The technical aspects of the film are great and work wonderfully for what the film is trying to achieve, and that is simply springtime in Seattle in 2022. It feels claustrophobic and does have a certain vertigo to the cinematography that one rarely sees successfully done outside of the films of Hitchcock or Noe. The closest film that comes to mind to compare it to is the classic conspiracy drama Seconds (1966, dir. John Frankenheimer). I’m certain Kimi would make for an entrancing time at a theater, and yet, as it was produced in part by HBO Max, it works just fine on screens of all kinds. The cinematography works wonders for the film, and the set design is very clearly thought-out at length. Sound plays a very crucial part of the film, adding a noted cerebral element to the work. To put it simply, the film is a thoroughly good reminder of why Steven Soderbergh is one of the most consistent major directors working in Hollywood at the moment.

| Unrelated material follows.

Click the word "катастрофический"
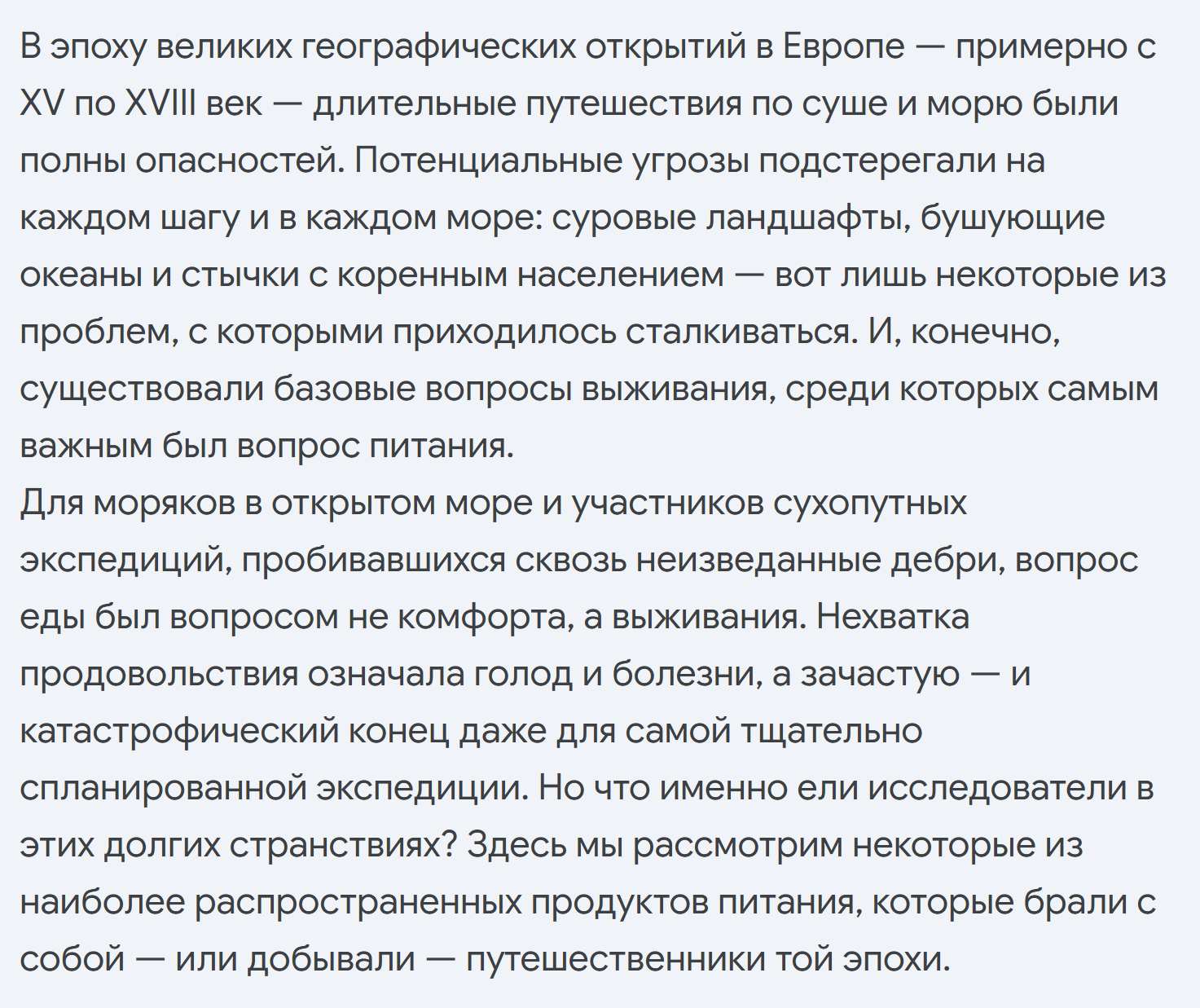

While I don’t want to give away any crucial spoilers in this review, I will say that how the conflict was resolved was satisfying in a sense, however it came abruptly and just did not provide as satisfying an ending as it could’ve been. My one issue with Soderbergh’s films that I’ve seen is the pacing of the writing, and it’s unfortunate to see that still be an issue this late into his career. Nonetheless, Kimi was a fun time that held my attention and brought me into a world and setting that felt all too real, and yet was just out of the understandable ordinary than usual that I might question if it did happen. I’ve walked by many of the locations in the film countless times as I’m originally from downtown Seattle, and I will hail this film as being one of the more culturally accurate films about the city I’ve ever seen. To put it bluntly, this is much more realistic and respectful of the city than most films that take place in Seattle are. For that alone I’d recommend the film, but I can’t bring myself to do that since the film has so much to offer and the experience of watching it only gets better with a rewatch.